Kun et al. implemented an intelligent technology on voice data by taking different considerations like the quality of sleep, anxiety, severity, and fatigue [36]. The Cambridge University researchers have acquired data from the “COVID-19 sounds” applications, and Mellon University research scientists have been obtained data from the “COVID-19” application. This preliminary study yielded 378 components and 256 audio files for feature analysis, according to the authors. These 256 audio sound features were gathered from approximately fifty COVID-19 infected patients. In this work, the poly signals with a sampling frequency rate of 0.016MHz have been converted for two acoustic sound feature sets.

3.1.1 Collection of human respiratory COVID-19 sounds

The Cambridge University researchers gathered around 25,000 samples from an android-based application and 45,000 samples from a web-based application.
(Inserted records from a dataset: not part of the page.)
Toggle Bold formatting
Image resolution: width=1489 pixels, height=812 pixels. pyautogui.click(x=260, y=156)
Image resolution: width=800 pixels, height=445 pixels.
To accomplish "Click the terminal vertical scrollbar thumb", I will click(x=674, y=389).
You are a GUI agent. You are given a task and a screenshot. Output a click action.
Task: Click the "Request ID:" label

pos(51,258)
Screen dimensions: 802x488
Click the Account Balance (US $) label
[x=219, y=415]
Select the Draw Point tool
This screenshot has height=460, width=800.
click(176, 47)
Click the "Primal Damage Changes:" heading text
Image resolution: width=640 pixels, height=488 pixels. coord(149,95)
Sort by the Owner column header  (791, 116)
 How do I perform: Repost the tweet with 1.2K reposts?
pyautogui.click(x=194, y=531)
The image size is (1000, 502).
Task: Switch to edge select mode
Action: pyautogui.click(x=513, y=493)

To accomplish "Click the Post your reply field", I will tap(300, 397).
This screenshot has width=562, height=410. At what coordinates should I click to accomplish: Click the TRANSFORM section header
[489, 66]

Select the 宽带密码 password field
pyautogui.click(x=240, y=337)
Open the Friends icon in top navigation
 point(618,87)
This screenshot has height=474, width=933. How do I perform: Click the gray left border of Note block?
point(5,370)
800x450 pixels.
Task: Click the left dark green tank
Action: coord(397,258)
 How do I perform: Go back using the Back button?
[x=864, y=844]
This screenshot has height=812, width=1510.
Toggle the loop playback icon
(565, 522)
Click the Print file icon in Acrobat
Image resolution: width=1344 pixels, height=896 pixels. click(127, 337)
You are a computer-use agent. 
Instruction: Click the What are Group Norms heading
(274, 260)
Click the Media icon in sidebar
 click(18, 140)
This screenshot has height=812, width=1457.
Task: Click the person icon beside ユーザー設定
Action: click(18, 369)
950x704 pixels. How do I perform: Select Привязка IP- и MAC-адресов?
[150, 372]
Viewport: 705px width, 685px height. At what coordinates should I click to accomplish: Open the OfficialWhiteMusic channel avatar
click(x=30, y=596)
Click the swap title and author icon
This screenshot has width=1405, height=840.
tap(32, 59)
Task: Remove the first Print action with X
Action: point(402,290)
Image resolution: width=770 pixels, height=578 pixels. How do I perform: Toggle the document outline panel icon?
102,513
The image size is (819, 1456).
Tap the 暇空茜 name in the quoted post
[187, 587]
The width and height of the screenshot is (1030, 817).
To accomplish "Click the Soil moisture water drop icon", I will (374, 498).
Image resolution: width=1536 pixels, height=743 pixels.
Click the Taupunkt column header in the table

The researchers have collected around 6000 and 5000 samples from various countries. Approximately about 325 users reported COVID-19 positivity from both datasets. The Android app collects multiple samples from different users. It creates redundant information and vast data, and further work will eliminate this to improve performance. They gathered and analyzed basic details (historical and contemporary health records, age, and gender) and three different audio respiratory data (speech sound, cough sound, breath sound) from distinctive uses through web-based and android-based applications. In this classification, the most widely accepted symptoms to identify COVID-19 disease are dry cough and sore throat while coughing. Surprisingly, the most normal observed symptoms are wet-cough, dry-cough, as well as loss of smell, and tightness of the chest being the most widely known mixed symptom. These symptoms will match with information obtained from the respiratory COVID-19 disease monitor. The truth is that the human respiratory cough sound is one of the commonly identified symptoms of a respiratory disease like COVID-19 ads to the case for using respiratory sound as the distinct symptom of the human being. Nonetheless, it is a common symptom of a variety of many other diseases. As a result, the light-weight CNN network model is used to identify and diagnose respiratory COVID-19 disease based on all of these symptoms.

3.2 Feature extraction method representation

The model have been developed with two feature extraction methods such as MMFCC (Modified Multi-frequency Cepstral Coefficients) and EGFCC (Enhanced Gamma-tone Frequency Cepstral Coefficients) to extract in-depth features from human respiratory sound data (breathing sounds, cough sounds, and voice sounds) [37, 38]. The system model compared with extracted deep features according to the system metrics. The light-weight CNN gives distinct features and similar features for efficiently identifying respiratory sound acoustic signals by incorporating different Signal Processing (SP) methods to gather various types of feature attributes. The EGFCC method gives transient respiratory audio sound features, while MMFCC serves as the base for extracting in-depth features in this work. We have compared the light-weight CNN model with EGFCC features and MMFCC deep features concerning the model performance.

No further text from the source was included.